● Your instructions: Update the entries below by replacing "computer-use agent" with "screen assistant" wherever it appears, keeping everything else the same.

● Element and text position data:

——————————

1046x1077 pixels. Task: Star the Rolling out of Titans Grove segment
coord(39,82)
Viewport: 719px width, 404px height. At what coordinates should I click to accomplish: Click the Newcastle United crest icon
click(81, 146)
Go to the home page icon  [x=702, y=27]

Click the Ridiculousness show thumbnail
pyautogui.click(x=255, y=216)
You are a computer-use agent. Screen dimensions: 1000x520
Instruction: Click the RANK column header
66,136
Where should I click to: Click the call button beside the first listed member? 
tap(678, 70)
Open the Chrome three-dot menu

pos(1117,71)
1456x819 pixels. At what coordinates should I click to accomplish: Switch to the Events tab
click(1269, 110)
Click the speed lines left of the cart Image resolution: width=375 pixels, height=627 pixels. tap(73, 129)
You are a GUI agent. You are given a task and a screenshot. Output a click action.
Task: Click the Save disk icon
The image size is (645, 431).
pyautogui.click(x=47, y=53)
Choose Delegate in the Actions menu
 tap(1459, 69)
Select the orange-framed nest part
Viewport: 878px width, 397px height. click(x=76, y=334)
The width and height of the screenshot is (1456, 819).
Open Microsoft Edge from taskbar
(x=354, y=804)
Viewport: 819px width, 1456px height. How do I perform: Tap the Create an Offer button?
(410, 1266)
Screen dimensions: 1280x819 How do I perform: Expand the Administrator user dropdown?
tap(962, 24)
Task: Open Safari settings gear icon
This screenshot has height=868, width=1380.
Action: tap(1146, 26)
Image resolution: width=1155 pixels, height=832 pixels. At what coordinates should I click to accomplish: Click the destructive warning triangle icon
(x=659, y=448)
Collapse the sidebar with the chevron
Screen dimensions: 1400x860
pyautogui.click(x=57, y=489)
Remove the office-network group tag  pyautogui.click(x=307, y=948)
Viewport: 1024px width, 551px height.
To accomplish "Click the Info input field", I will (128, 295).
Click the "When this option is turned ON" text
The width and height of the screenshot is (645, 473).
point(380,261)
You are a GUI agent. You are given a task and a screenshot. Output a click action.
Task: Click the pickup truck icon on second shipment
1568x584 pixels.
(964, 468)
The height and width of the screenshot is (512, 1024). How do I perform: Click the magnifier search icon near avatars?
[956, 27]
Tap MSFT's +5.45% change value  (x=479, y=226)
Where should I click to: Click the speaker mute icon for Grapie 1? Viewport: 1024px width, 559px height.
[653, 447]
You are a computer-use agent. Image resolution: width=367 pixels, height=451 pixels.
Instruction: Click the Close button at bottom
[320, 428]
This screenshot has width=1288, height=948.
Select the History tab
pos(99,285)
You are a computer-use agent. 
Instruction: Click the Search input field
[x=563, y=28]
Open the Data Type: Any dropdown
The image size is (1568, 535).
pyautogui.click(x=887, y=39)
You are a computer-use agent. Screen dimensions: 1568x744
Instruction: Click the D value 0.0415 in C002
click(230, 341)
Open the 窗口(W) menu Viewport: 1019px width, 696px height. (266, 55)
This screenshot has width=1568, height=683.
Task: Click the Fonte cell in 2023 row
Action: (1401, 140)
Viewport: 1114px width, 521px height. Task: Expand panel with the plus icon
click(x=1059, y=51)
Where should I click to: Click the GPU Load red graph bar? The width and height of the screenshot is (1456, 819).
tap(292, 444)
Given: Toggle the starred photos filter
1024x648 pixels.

——————————

● Right answer:
1046x1077 pixels. Task: Star the Rolling out of Titans Grove segment
coord(39,82)
Viewport: 719px width, 404px height. At what coordinates should I click to accomplish: Click the Newcastle United crest icon
click(81, 146)
Go to the home page icon  [x=702, y=27]

Click the Ridiculousness show thumbnail
pyautogui.click(x=255, y=216)
You are a screen assistant. Screen dimensions: 1000x520
Instruction: Click the RANK column header
66,136
Where should I click to: Click the call button beside the first listed member? 
tap(678, 70)
Open the Chrome three-dot menu

pos(1117,71)
1456x819 pixels. At what coordinates should I click to accomplish: Switch to the Events tab
click(1269, 110)
Click the speed lines left of the cart Image resolution: width=375 pixels, height=627 pixels. tap(73, 129)
You are a GUI agent. You are given a task and a screenshot. Output a click action.
Task: Click the Save disk icon
The image size is (645, 431).
pyautogui.click(x=47, y=53)
Choose Delegate in the Actions menu
 tap(1459, 69)
Select the orange-framed nest part
Viewport: 878px width, 397px height. click(x=76, y=334)
The width and height of the screenshot is (1456, 819).
Open Microsoft Edge from taskbar
(x=354, y=804)
Viewport: 819px width, 1456px height. How do I perform: Tap the Create an Offer button?
(410, 1266)
Screen dimensions: 1280x819 How do I perform: Expand the Administrator user dropdown?
tap(962, 24)
Task: Open Safari settings gear icon
This screenshot has height=868, width=1380.
Action: tap(1146, 26)
Image resolution: width=1155 pixels, height=832 pixels. At what coordinates should I click to accomplish: Click the destructive warning triangle icon
(x=659, y=448)
Collapse the sidebar with the chevron
Screen dimensions: 1400x860
pyautogui.click(x=57, y=489)
Remove the office-network group tag  pyautogui.click(x=307, y=948)
Viewport: 1024px width, 551px height.
To accomplish "Click the Info input field", I will (128, 295).
Click the "When this option is turned ON" text
The width and height of the screenshot is (645, 473).
point(380,261)
You are a GUI agent. You are given a task and a screenshot. Output a click action.
Task: Click the pickup truck icon on second shipment
1568x584 pixels.
(964, 468)
The height and width of the screenshot is (512, 1024). How do I perform: Click the magnifier search icon near avatars?
[956, 27]
Tap MSFT's +5.45% change value  (x=479, y=226)
Where should I click to: Click the speaker mute icon for Grapie 1? Viewport: 1024px width, 559px height.
[653, 447]
You are a screen assistant. Image resolution: width=367 pixels, height=451 pixels.
Instruction: Click the Close button at bottom
[320, 428]
This screenshot has width=1288, height=948.
Select the History tab
pos(99,285)
You are a screen assistant. 
Instruction: Click the Search input field
[x=563, y=28]
Open the Data Type: Any dropdown
The image size is (1568, 535).
pyautogui.click(x=887, y=39)
You are a screen assistant. Screen dimensions: 1568x744
Instruction: Click the D value 0.0415 in C002
click(230, 341)
Open the 窗口(W) menu Viewport: 1019px width, 696px height. (266, 55)
This screenshot has width=1568, height=683.
Task: Click the Fonte cell in 2023 row
Action: (1401, 140)
Viewport: 1114px width, 521px height. Task: Expand panel with the plus icon
click(x=1059, y=51)
Where should I click to: Click the GPU Load red graph bar? The width and height of the screenshot is (1456, 819).
tap(292, 444)
Given: Toggle the starred photos filter
1024x648 pixels.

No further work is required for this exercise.